GIVEN PASSAGE -
2025-01-17, 13:59:35 +0100, Antonio Quartulli wrote:
On 17/01/2025 12:48, Sabrina Dubroca wrote:
2025-01-13, 10:31:39 +0100, Antonio Quartulli wrote:
int ovpn_nl_peer_new_doit(struct sk_buff *skb, struct genl_info *info) {
- return -EOPNOTSUPP;
- struct nlattr *attrs[OVPN_A_PEER_MAX + 1];
- struct ovpn_priv *ovpn = info->user_ptr[0];
- struct ovpn_socket *ovpn_sock;
- struct socket *sock = NULL;
- struct ovpn_peer *peer;
- u32 sockfd, peer_id;
- int ret;
- /* peers can only be added when the interface is up and running */
- if (!netif_running(ovpn->dev))
return -ENETDOWN;
Since we're not under rtnl_lock here, the device could go down while we're creating this peer, and we may end up with a down device that has a peer anyway.
hmm, indeed. This means we must hold the rtnl_lock to prevent ending up in an inconsistent state.
I'm not sure what this (and the peer flushing on NETDEV_DOWN) is trying to accomplish. Is it a problem to keep peers when the netdevice is down?
This is the result of my discussion with Sergey that started in v23 5/23:
https://lore.kernel.org/r/netdev/20241029-b4-ovpn-v11-5-de4698c73a25@openvpn...
The idea was to match operational state with actual connectivity to peer(s).

EXERCISE MATERIAL -
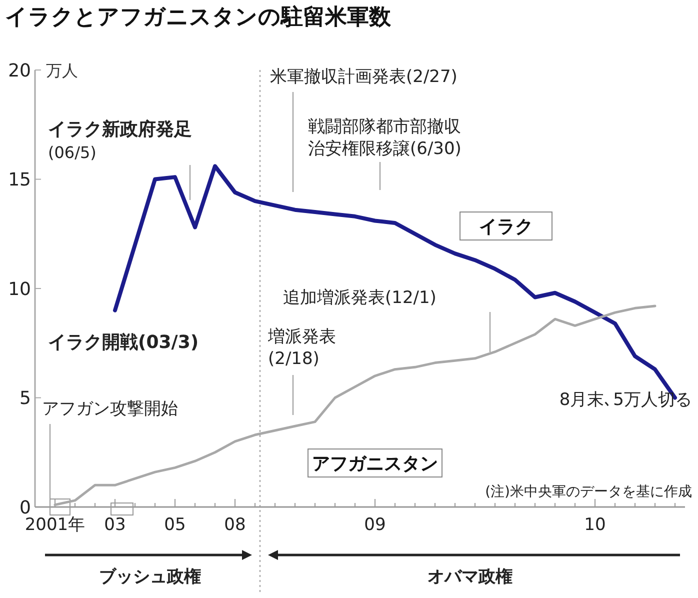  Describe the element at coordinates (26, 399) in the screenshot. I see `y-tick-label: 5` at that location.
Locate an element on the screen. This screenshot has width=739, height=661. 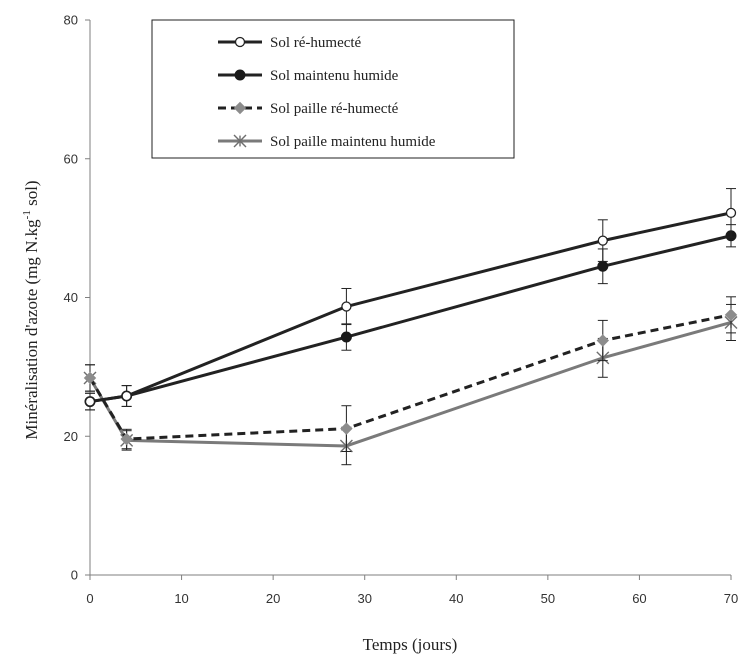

--

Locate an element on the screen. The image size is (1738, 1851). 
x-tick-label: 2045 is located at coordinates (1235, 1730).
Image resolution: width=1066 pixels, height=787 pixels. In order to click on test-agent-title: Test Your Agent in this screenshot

--

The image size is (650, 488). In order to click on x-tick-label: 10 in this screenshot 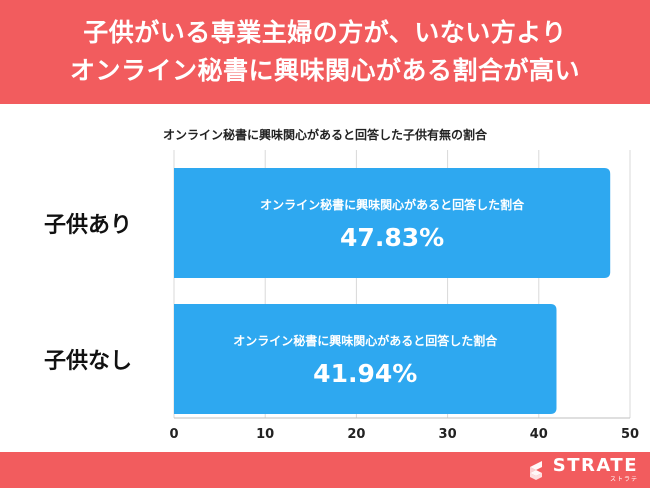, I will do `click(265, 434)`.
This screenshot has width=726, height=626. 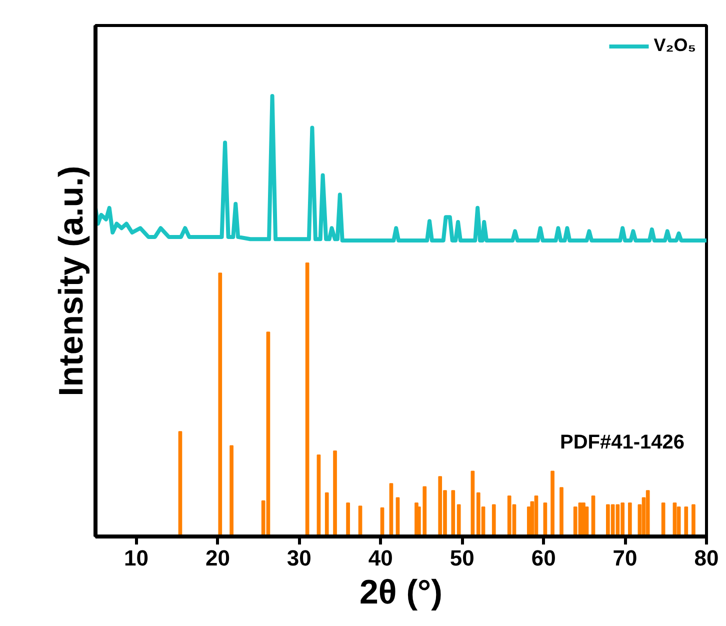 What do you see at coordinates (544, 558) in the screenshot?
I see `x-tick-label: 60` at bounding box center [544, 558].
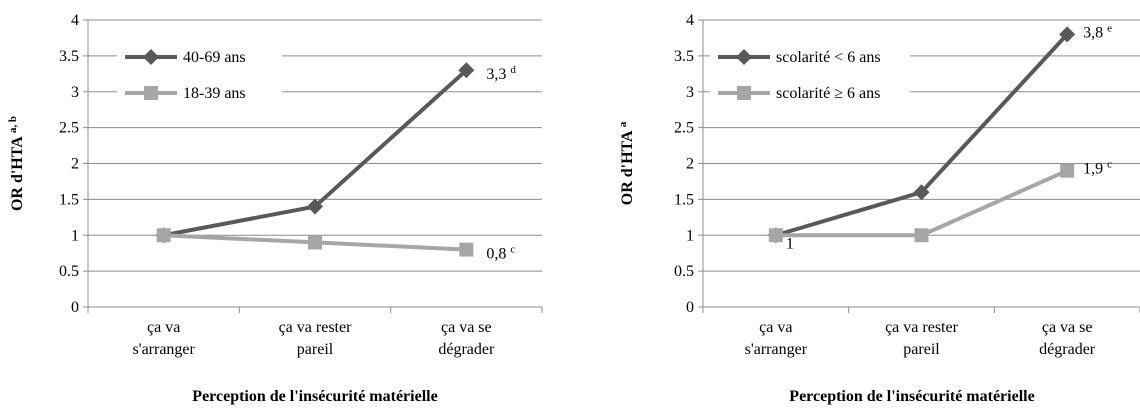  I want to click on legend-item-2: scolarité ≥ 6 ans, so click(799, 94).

TASKS TO PERFORM -
[a] In the listing, copy out everything from the line with "Describe the element" up to and including the line with "Locate an element on the screen. This", leaving out the pictures.
[b] Carry on the ovpn peer-creation thread from where it stops.

SOLVED PROBLEMS -
[a]
  Describe the element at coordinates (26, 399) in the screenshot. I see `y-tick-label: 5` at that location.
Locate an element on the screen. This screenshot has width=739, height=661. 

[b]
Originally I wanted to simply kee the carrier always on, but after further discussion (including the meaning of the openvpn option --persist-tun) we agreed on following the logic where an UP device has a peer connected (logic is slightly different between MP and P2P).
I am not extremely happy with the resulting complexity, but it seemed to be blocker for Sergey.
[after re-reading that discussion with Sergey]
I don't understand why "admin does 'ip link set tun0 down'" means "we should get rid of all peers. For me the carrier situation goes the other way: no peer, no carrier (as if I unplugged the cable from my ethernet card), and it's independent of what the user does (ip link set XXX up/down). You have that with netif_carrier_{on,off}, but flushing peers when the admin does "ip link set tun0 down" is separate IMO.
[...]
int ovpn_nl_peer_del_doit(struct sk_buff *skb, struct genl_info *info) {
- return -EOPNOTSUPP;
- struct nlattr *attrs[OVPN_A_PEER_MAX + 1];
- struct ovpn_priv *ovpn = info->user_ptr[0];
- struct ovpn_peer *peer;
- u32 peer_id;
- int ret;
- if (GENL_REQ_ATTR_CHECK(info, OVPN_A_PEER))
return -EINVAL;
- ret = nla_parse_nested(attrs, OVPN_A_PEER_MAX, info->attrs[OVPN_A_PEER],
ovpn_peer_nl_policy, info->extack);
- if (ret)
return ret;
- if (NL_REQ_ATTR_CHECK(info->extack, info->attrs[OVPN_A_PEER], attrs,
OVPN_A_PEER_ID))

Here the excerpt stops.